Non vorremmo essere nei panni di Emmanuel Macron che era tornato dal viaggio in Cina pieno di contratti per le aziende francesi e sicuro di poter scrivere insieme a Xi Jinping una bozza di accordi di pace sulla guerra in Ucraina e baldanzoso contro gli Stati Uniti.
L’ambasciatore di Pechino a Parigi, non sappiamo se in uno sprazzo di lucidità o di euforia da champagne, ha detto come la pensano ambenti diplomatici cinesi: la Crimea non fa parte dell’Ucraina e le repubbliche ex sovietiche non hanno una base legale per la loro indipendenza da Mosca. Però! Quando si dice parlare chiaro!

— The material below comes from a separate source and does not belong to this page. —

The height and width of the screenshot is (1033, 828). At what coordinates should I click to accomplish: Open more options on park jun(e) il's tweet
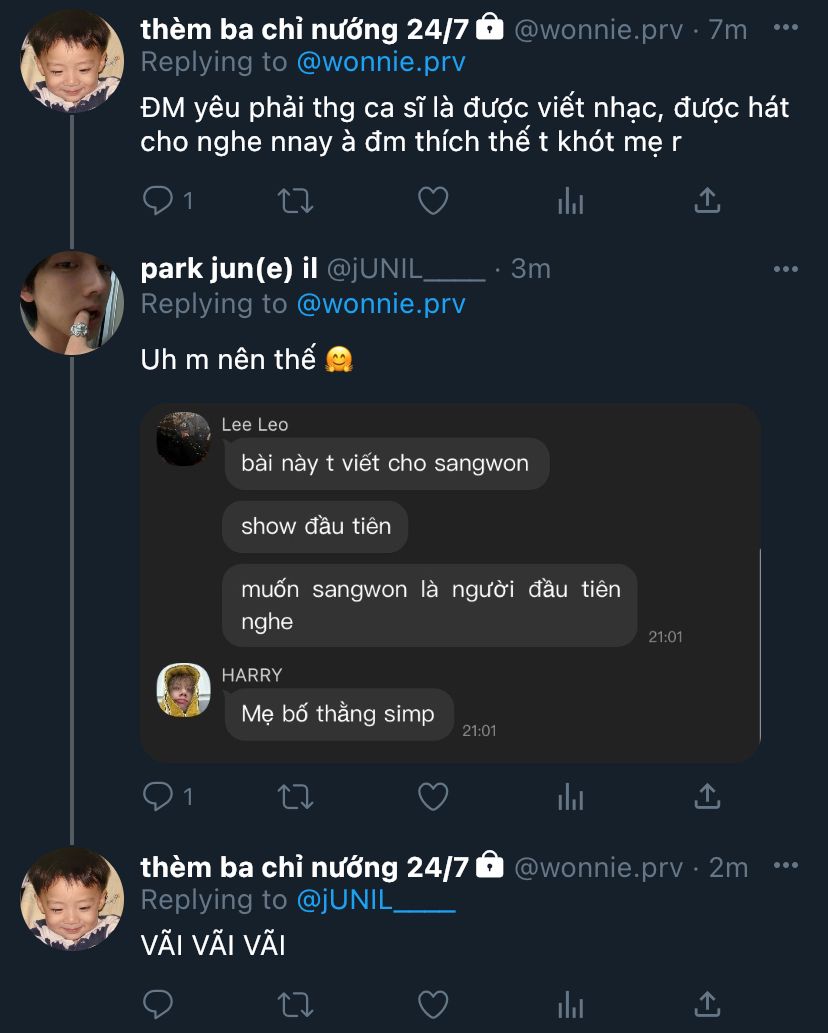[786, 269]
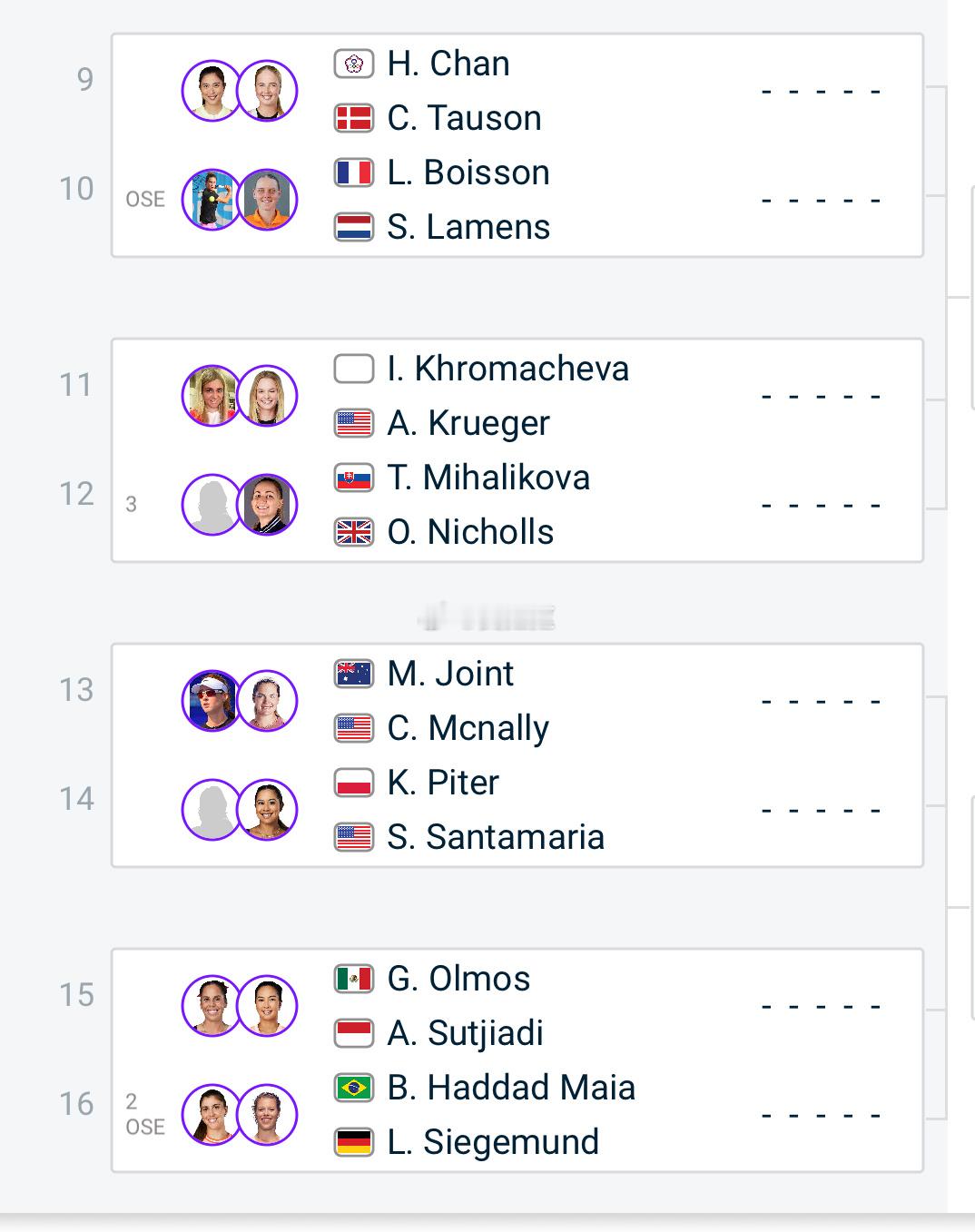Click the placeholder avatar for T. Mihalikova

point(212,505)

Ora delle due l’una o Xi sconfessa il suo ambasciatore riportandolo in patria e mettendolo in castigo oppure a Macron non resta che prendere atto che la Francia da sola non va da nessuna parte nel tentativo di convincere Pechino a far ragionare Putin. In politica contano i rapporti di forza. E la Cina si sente forte e guarda dall’alto in basso tutti, con qualche riguardo per gli Stati Uniti ma senza esagerare. Per costringere Pechino a uscire dalle sue comode ambiguità occorre un asse forte tra Europa, Stati Uniti, Regno Unito, Australia, Nato un segnale di compattezza per far capire al Dragone non può fare il furbo all’infinito. Divide et impera è una delle linee guida che ispira la politica estera cinese che approfitta delle debolezze dell’Unione europea, delle ambizioni di Macron e Scholz per seminare zizzania nel Vecchio Continente e tra l’Unione e gli Stati Uniti. Dietro la faccia rassicurante di Xi Jinping c’è ben altro e le dichiarazioni dell’ambasciatore francese lo rivelano senza pudore.